Clarification for meeting.update vs meeting.delete

• In contrast to the meeting.update a meeting.delete should still be possible for committee-admins, orga-admins and superadmins

This new setting will be off by default to preserve current functionality, so there's no migration necessary.

[luisa-beerboom]

i.e. rewrite permission checks to forbid all users who aren't in the meeting (including superadmin) from doing any sort of meeting-internal action if the setting is turned on. No adding participants, no changing settings, no creating motions, no voting, no uploading of mediafiles (pay attention: this is still permitted in orga, just not in meeting), etc. Only permissible action is to delete the meeting.

[r-peschke]

i.e. rewrite permission checks to forbid all users who aren't in the meeting (including superadmin) from doing any sort of meeting-internal action if the setting is turned on. No adding participants, no changing settings, no creating motions, no voting, no uploading of mediafiles (pay attention: this is still permitted in orga, just not in meeting), etc. Only permissible action is to delete the meeting.

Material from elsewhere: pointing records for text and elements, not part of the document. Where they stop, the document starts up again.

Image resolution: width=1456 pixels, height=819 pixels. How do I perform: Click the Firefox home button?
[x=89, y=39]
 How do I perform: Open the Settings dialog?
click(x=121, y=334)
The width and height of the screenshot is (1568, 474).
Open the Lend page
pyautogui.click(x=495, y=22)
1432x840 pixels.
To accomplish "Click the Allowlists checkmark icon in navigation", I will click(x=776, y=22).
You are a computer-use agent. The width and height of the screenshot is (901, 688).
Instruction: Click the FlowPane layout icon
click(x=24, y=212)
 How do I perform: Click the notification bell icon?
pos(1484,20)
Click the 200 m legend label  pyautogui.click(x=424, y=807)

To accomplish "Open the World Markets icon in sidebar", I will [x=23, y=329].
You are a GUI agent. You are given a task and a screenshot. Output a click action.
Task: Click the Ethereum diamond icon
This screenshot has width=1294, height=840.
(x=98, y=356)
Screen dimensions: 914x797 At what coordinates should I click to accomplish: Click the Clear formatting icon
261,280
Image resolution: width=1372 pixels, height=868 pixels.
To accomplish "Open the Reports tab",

Again and again: we should solve this issue by permissions. A button pressed for this action to create and the permissions making the difference could be removed from the groups.
But what is the difference? Just the super permissions from cml- and oml-level?
Would be easy with a new permission added to all existing groups (like may enter with cml- or oml-user_manage) and to remove them with the above action.

[luisa-beerboom]

Again and again: we should solve this issue by permissions. A button pressed for this action to create and the permissions making the difference could be removed from the groups. But what is the difference? Just the super permissions from cml- and oml-level? Would be easy with a new permission added to all existing groups (like may enter with cml- or oml-user_manage) and to remove them with the above action.

No that won't work, because this is about not allowing people to do anything in the meeting if they don't have any meeting permissions.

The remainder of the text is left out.